* **TASK REQUIREMENTS**: Report all lines in the records that hold the string "Given".

Stored data entries
══════

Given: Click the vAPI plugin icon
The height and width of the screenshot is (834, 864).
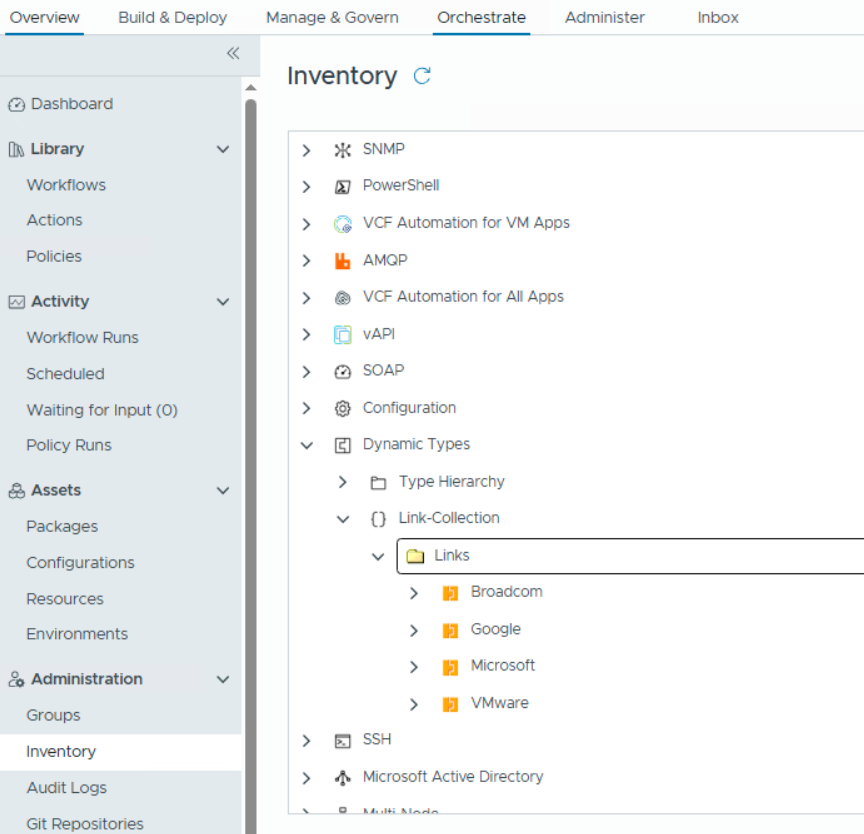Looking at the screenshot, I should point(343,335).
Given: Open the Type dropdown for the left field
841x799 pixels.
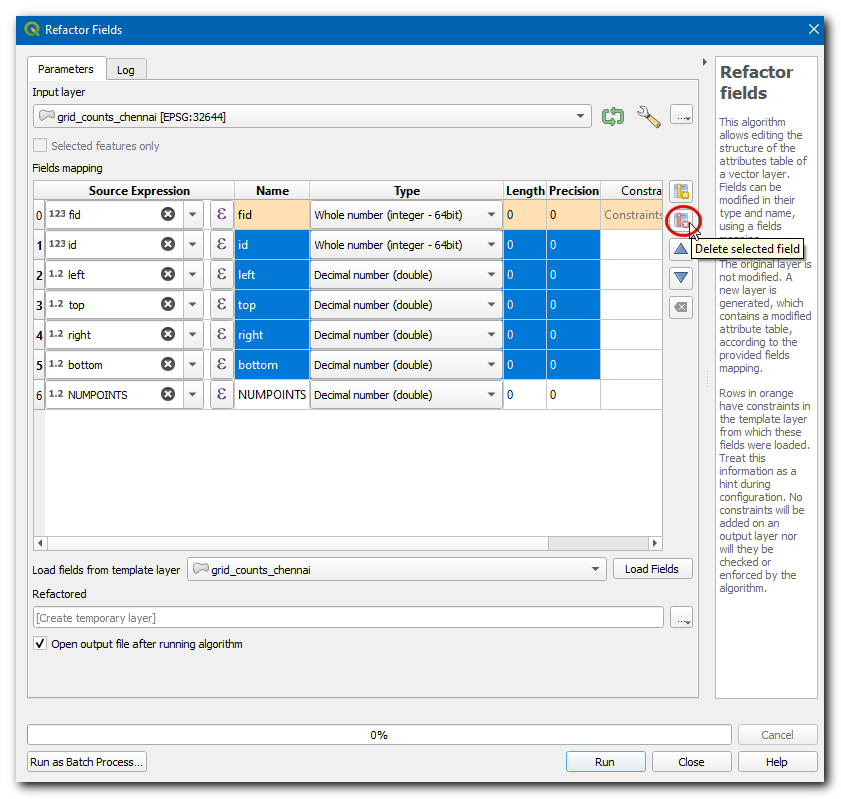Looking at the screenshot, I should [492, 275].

══════

* **OUTPUT BELOW**:
Given: Click the vAPI plugin icon
Given: Open the Type dropdown for the left field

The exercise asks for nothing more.